- [Request]:
Put every line of the records below into a numbered list, leaving out the blank lines.

Collected data entries:
— BEGIN —

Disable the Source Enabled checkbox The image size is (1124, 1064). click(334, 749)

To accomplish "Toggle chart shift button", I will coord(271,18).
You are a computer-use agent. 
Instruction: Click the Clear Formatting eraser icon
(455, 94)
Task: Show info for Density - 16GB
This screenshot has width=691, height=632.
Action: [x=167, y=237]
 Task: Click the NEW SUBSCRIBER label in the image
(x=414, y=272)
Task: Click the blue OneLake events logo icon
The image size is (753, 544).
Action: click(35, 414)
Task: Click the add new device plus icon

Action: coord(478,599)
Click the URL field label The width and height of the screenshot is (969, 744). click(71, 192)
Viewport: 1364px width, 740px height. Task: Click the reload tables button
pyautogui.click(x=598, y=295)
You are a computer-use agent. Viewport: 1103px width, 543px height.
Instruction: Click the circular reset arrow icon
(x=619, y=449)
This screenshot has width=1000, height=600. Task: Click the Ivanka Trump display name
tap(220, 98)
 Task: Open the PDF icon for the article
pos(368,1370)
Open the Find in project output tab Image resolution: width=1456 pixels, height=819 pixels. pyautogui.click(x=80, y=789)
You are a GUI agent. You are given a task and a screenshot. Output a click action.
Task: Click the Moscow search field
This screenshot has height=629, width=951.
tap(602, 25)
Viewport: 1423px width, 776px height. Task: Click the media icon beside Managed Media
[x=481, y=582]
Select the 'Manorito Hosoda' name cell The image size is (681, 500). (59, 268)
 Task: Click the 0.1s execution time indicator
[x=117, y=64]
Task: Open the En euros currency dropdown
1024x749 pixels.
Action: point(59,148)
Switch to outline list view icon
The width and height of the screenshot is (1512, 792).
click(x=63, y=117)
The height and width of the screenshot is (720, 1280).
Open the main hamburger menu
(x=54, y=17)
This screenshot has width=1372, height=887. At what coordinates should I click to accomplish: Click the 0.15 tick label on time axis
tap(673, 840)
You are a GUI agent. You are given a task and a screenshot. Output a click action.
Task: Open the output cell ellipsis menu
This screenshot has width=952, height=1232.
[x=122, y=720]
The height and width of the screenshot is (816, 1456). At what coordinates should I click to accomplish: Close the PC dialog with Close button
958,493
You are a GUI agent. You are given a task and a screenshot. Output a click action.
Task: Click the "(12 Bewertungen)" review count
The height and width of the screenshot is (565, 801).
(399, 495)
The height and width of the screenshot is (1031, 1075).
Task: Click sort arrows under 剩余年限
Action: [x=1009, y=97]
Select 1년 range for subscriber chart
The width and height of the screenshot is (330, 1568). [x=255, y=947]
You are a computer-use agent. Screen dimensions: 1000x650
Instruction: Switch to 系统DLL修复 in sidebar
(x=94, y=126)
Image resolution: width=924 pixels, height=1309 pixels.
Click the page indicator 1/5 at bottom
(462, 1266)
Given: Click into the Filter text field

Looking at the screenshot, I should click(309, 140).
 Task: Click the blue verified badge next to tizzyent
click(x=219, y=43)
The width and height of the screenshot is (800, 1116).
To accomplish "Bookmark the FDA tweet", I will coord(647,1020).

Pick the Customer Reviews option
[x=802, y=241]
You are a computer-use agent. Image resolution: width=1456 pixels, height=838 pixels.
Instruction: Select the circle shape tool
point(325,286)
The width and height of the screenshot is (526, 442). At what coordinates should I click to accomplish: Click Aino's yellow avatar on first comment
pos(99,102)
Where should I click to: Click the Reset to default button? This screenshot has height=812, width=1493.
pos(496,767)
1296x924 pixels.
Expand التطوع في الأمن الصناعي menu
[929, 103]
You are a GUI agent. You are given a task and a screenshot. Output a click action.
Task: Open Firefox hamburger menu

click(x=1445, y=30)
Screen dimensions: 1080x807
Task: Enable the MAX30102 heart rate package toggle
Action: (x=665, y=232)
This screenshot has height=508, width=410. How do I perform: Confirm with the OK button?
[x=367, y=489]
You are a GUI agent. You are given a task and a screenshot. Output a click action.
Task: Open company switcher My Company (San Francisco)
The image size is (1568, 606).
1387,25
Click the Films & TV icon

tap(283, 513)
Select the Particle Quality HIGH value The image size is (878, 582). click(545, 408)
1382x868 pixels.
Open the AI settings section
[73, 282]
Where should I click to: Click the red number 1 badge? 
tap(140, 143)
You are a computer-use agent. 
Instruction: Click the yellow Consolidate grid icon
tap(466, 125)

— END —

- [Written solution]:
1. Disable the Source Enabled checkbox The image size is (1124, 1064). click(334, 749)
2. To accomplish "Toggle chart shift button", I will coord(271,18).
3. You are a computer-use agent. 
4. Instruction: Click the Clear Formatting eraser icon
5. (455, 94)
6. Task: Show info for Density - 16GB
7. This screenshot has width=691, height=632.
8. Action: [x=167, y=237]
9.  Task: Click the NEW SUBSCRIBER label in the image
10. (x=414, y=272)
11. Task: Click the blue OneLake events logo icon
12. The image size is (753, 544).
13. Action: click(35, 414)
14. Task: Click the add new device plus icon
15. Action: coord(478,599)
16. Click the URL field label The width and height of the screenshot is (969, 744). click(71, 192)
17. Viewport: 1364px width, 740px height. Task: Click the reload tables button
18. pyautogui.click(x=598, y=295)
19. You are a computer-use agent. Viewport: 1103px width, 543px height.
20. Instruction: Click the circular reset arrow icon
21. (x=619, y=449)
22. This screenshot has width=1000, height=600. Task: Click the Ivanka Trump display name
23. tap(220, 98)
24.  Task: Open the PDF icon for the article
25. pos(368,1370)
26. Open the Find in project output tab Image resolution: width=1456 pixels, height=819 pixels. pyautogui.click(x=80, y=789)
27. You are a GUI agent. You are given a task and a screenshot. Output a click action.
28. Task: Click the Moscow search field
29. This screenshot has height=629, width=951.
30. tap(602, 25)
31. Viewport: 1423px width, 776px height. Task: Click the media icon beside Managed Media
32. [x=481, y=582]
33. Select the 'Manorito Hosoda' name cell The image size is (681, 500). (59, 268)
34.  Task: Click the 0.1s execution time indicator
35. [x=117, y=64]
36. Task: Open the En euros currency dropdown
37. 1024x749 pixels.
38. Action: point(59,148)
39. Switch to outline list view icon
40. The width and height of the screenshot is (1512, 792).
41. click(x=63, y=117)
42. The height and width of the screenshot is (720, 1280).
43. Open the main hamburger menu
44. (x=54, y=17)
45. This screenshot has width=1372, height=887. At what coordinates should I click to accomplish: Click the 0.15 tick label on time axis
46. tap(673, 840)
47. You are a GUI agent. You are given a task and a screenshot. Output a click action.
48. Task: Open the output cell ellipsis menu
49. This screenshot has width=952, height=1232.
50. [x=122, y=720]
51. The height and width of the screenshot is (816, 1456). At what coordinates should I click to accomplish: Close the PC dialog with Close button
52. 958,493
53. You are a GUI agent. You are given a task and a screenshot. Output a click action.
54. Task: Click the "(12 Bewertungen)" review count
55. The height and width of the screenshot is (565, 801).
56. (399, 495)
57. The height and width of the screenshot is (1031, 1075).
58. Task: Click sort arrows under 剩余年限
59. Action: [x=1009, y=97]
60. Select 1년 range for subscriber chart
61. The width and height of the screenshot is (330, 1568). [x=255, y=947]
62. You are a computer-use agent. Screen dimensions: 1000x650
63. Instruction: Switch to 系统DLL修复 in sidebar
64. (x=94, y=126)
65. Image resolution: width=924 pixels, height=1309 pixels.
66. Click the page indicator 1/5 at bottom
67. (462, 1266)
68. Given: Click into the Filter text field
69. Looking at the screenshot, I should click(309, 140).
70.  Task: Click the blue verified badge next to tizzyent
71. click(x=219, y=43)
72. The width and height of the screenshot is (800, 1116).
73. To accomplish "Bookmark the FDA tweet", I will coord(647,1020).
74. Pick the Customer Reviews option
75. [x=802, y=241]
76. You are a computer-use agent. Image resolution: width=1456 pixels, height=838 pixels.
77. Instruction: Select the circle shape tool
78. point(325,286)
79. The width and height of the screenshot is (526, 442). At what coordinates should I click to accomplish: Click Aino's yellow avatar on first comment
80. pos(99,102)
81. Where should I click to: Click the Reset to default button? This screenshot has height=812, width=1493.
82. pos(496,767)
83. 1296x924 pixels.
84. Expand التطوع في الأمن الصناعي menu
85. [929, 103]
86. You are a GUI agent. You are given a task and a screenshot. Output a click action.
87. Task: Open Firefox hamburger menu
88. click(x=1445, y=30)
89. Screen dimensions: 1080x807
90. Task: Enable the MAX30102 heart rate package toggle
91. Action: (x=665, y=232)
92. This screenshot has height=508, width=410. How do I perform: Confirm with the OK button?
93. [x=367, y=489]
94. You are a GUI agent. You are given a task and a screenshot. Output a click action.
95. Task: Open company switcher My Company (San Francisco)
96. The image size is (1568, 606).
97. 1387,25
98. Click the Films & TV icon
99. tap(283, 513)
100. Select the Particle Quality HIGH value The image size is (878, 582). click(545, 408)
101. 1382x868 pixels.
102. Open the AI settings section
103. [73, 282]
104. Where should I click to: Click the red number 1 badge? 
105. tap(140, 143)
106. You are a computer-use agent. 
107. Instruction: Click the yellow Consolidate grid icon
108. tap(466, 125)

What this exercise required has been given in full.